Théâtre - Critique

Le Dur désir de durer (après-demain, demain sera hier)

Le Théâtre Dromesko revient au Monfort avec Le Dur désir de durer. Crédit : DR

Le Monfort Théâtre / textes de Guillaume Durieux / conception et mes Igor et Lily

La troupe du Théâtre Dromesko se réinstalle, pour un peu plus de trois semaines, au sein de l’Espace chapiteau du Monfort. Igor, Lily, le grand marabout Charles et les figures d’une humanité bariolée signent un pur moment de métaphysique théâtrale.

C’était il y a deux ans. En janvier 2016. Les comédiens, danseurs, musiciens et animaux du Théâtre Dromesko nous enthousiasmaient avec leur Jour du grand jour*. Les revoilà tous, aujourd’hui, dans le même espace bi-frontal, sous le chapiteau du Monfort. Ils traversent le même plateau en forme de « couloir-labyrinthe » pour se remettre à sonder la matière de nos existences. « On pourrait parler d’une suite, confient Igor et Lily, qui ont fondé la célèbre compagnie au début des années 1990. Ou plutôt d’une suite en avant, une grande panique face aux lendemains qui déchantent, avec dans le dos les rengaines du passé et sous les pieds le vertige d’être encore là aujourd’hui. » Le Dur désir de durer (après-demain, demain sera hier) commence donc là où Le Jour du grand jour s’était interrompu. Avec l’envie de nous mener ailleurs, en continuant d’ouvrir le champ de nos troubles, de nos amusements, de nos questionnements… Des roulements de tambours commencent par résonner. Au loin. Tout d’abord incertains. Puis plus proches, plus précis, accompagnés d’une mélodie de fanfare mélancolique.

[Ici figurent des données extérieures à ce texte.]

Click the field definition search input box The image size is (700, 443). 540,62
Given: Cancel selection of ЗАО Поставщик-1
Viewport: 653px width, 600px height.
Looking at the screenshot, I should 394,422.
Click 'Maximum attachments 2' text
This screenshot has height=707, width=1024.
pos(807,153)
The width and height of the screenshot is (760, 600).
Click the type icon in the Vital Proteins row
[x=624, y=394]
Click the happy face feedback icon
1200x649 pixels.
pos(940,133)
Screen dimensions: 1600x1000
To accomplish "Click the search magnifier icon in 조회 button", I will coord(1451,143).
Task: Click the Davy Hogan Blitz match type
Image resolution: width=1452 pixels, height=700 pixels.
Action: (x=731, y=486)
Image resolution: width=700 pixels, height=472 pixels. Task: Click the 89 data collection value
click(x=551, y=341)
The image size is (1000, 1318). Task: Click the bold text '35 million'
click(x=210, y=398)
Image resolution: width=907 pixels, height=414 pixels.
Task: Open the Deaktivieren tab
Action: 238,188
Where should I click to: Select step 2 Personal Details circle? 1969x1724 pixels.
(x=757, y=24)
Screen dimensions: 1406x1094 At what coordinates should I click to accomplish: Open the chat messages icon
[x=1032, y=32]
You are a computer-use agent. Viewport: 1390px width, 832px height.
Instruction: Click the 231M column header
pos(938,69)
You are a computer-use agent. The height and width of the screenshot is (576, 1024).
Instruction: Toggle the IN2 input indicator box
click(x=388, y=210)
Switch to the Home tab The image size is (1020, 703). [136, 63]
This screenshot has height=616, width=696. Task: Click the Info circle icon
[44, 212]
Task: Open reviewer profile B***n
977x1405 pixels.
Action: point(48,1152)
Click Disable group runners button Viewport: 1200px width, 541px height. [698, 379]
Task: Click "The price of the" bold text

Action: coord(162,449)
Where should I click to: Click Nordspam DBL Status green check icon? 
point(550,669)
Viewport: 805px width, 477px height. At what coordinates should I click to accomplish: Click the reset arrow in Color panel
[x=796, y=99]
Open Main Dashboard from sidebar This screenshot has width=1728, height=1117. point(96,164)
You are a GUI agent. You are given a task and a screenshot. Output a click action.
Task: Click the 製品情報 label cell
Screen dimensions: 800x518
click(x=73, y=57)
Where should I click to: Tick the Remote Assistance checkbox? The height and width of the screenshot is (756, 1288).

D’un rideau à l’autre : les joies et les ombres de la vie

C’est à ce moment qu’une vierge finit par apparaître. Sur un autel. En majesté : couronnée, décorée, entourée de cierges. La lente procession (qui se déplace à l’aide de plusieurs rangées de jambes sans bustes) franchit l’un des deux rideaux à franges par lequel entreront, tout au long du spectacle, les diverses figures d’une humanité hétéroclite. Un torero. Un médecin. Une danseuse en tutu. Une chanteuse de flamenco. Des mourants… Mais aussi des femmes et des hommes comme les autres, ballottés par les bourrasques des circonstances. Nous voilà, ainsi, partis en voyage. Un voyage enchanteur. D’un rideau à un autre, d’un avant à un après, s’ouvrent et se referment toutes sortes de parenthèses. Des bouts d’existences, d’expériences, d’épreuves qui donnent corps à des défilés de clins d’œil surréalistes et de rêveries poétiques. Tout cela sous le regard de quelques animaux. Un chien, un cochon, un poney. Sans oublier le grand marabout Charles, échassier emblématique de la troupe dont la présence tout à la fois grave, fantaisiste et majestueuse résume, à elle seule, le charme profond de ces escapades entre la vie et la mort.

 

Manuel Piolat Soleymat

A propos de l'événement

Le Dur désir de durer (après-demain, demain sera hier)
du Mardi 23 janvier 2018 au Samedi 17 février 2018
Le Monfort
106 rue Brancion, 75015 Paris.

Espace chapiteau. Dans le cadre de la programmation hors les murs du Théâtre de la Ville. Du 23 janvier au 17 février 2018. Du mardi au samedi à 20h30, le dimanche à 16h. Relâches les lundis. Durée du spectacle : 1h25. Tél. : 01 56 08 33 88. www.lemonfort.fr


Egalement du 22 au 26 mai 2018 à la Scène nationale de Sète.